» TASK: Copy word for word the part of the food labeling text from "- Food labels" to "on the box.".

I’ve just watched a documentary about what really goes into our food (‘What’s Really in Our Food?’)....and gosh, it’s made me more than ever want to stick with and achieve this goal fully.
It seems that packaging is everything – and it fools and misleads so many. Rules are bent and laws only just adhered to.
Some of the shocking things I learnt from the programme:
- Many products for pork like to use the description: ‘Outdoor bred’, but the pigs actually spend 80% of their time indoors. They spend only their first 4 weeks outdoors.
- Food labels only have to say where the product was produced – not where the ingredients are from. For example the chicken in a ready meal could come from….Tanzania, but as the product was put together in the UK – that’s the county listed on the box.
- Most egg boxes state that the eggs are Class A eggs, making it sounds like they’re high quality….but Class B eggs are illegal to sell to the public. Also, many eggs boxes state that the eggs are fresh – that just means they’re ‘legally’ fresh.

» DATASET EXTRACT:
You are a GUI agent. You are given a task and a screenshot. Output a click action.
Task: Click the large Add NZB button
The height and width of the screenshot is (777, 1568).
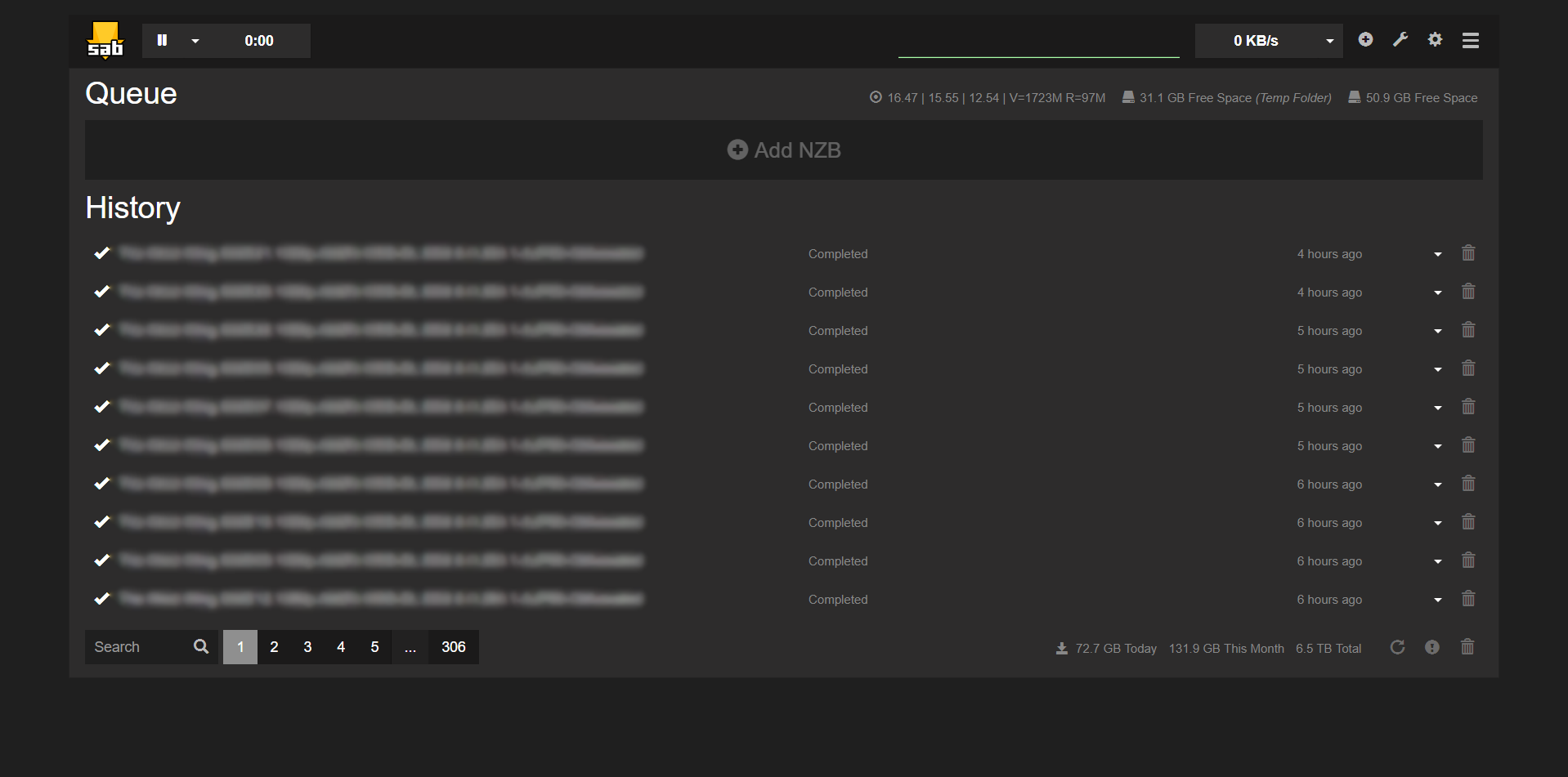pos(783,150)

» ANSWER TO THIS EXERCISE:
- Food labels only have to say where the product was produced – not where the ingredients are from. For example the chicken in a ready meal could come from….Tanzania, but as the product was put together in the UK – that’s the county listed on the box.